Text block below:
Its authors excepted, the new plan found no favor with any of the senior officers involved—Vice Admiral Ryuno- suke Kusaka, Combined Fleet chief of staff; Vice Admiral Seiichi Ito, commander of the little force—rather grandiloquently designated the Second Fleet—that would execute it; Rear Admiral Keizo Komura, whose Destroyer Squadron 20 would escort the Yamato; Captain Kosaku Ariga, the Yamato's commanding officer; and all nine of Komura’s captains—not because, as they foresaw, the Yamato and most of her escorts would be lost, but because their loss was bound to be futile. Without air cover, the Yamato had no chance of even nearing Okinawa. Ironically, Kusaka was sent to overcome Ito’s objections. He finally did so by an appeal no samurai could resist: “You are being offered a glorious way to die.”
End of Text block.
Information supplied below:
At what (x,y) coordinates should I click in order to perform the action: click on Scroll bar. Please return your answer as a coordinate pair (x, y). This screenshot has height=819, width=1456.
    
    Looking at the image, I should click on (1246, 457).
End of Information supplied.
> [What this exercise asks]:
1 – Translate this sentence from the Yamato passage into Spanish: "Without air cover, the Yamato had no chance of even nearing Okinawa."
2 – In the Yamato passage, who was the Yamato's commanding officer?
3 – Pick up the Yamato passage after its final sentence and write what comes next.

> [Results for each task]:
1 – Sin cobertura aérea, el Yamato no tenía ninguna posibilidad siquiera de acercarse a Okinawa.

2 – Captain Kosaku Ariga.

3 –
Escorted by the light cruiser Yahagi and eight destroyers, the Yamato passed through the Bungo Suido on the evening of 6 April, the day when the first kikusui attack had been made. At 1000 on 7 April Vice Admiral Marc Mitscher’s Task Force 58 commenced launching three waves of 386 aircraft against the Japanese formation. The Yamato opened fire at the first wave at 1232, and by 1423 it was all over. The Yahagi and two destroyers had been sunk; two battered destroyers were soon scuttled; and the Yamato had capsized and exploded, less than halfway to Okinawa, after absorbing hits from between 19 and 34 bombs and torpedoes. Of her 3,332 crewmen, 269 survived. Both Admiral Ito and Captain (posthumously promoted to Rear Admiral) Ariga chose to go down with the ship, the former retiring to his sea cabin and the latter lashing himself to the binnacle in the antiaircraft command station atop the bridge. The killed in action in Komura’s destroyer squadron numbered 1,187. Task Force 58 lost 10 planes and 12 men. Later that afternoon Combined Fleet Headquarters ordered the remaining destroyers to steer for Sasebo. What no one has ever characterized better than Captain Edward L. Beach in The United States Navy: A 200-Year History (Boston: Houghton Mifflin Company, 1986), as “the mystical samurai navy of Japan” had made its last sortie.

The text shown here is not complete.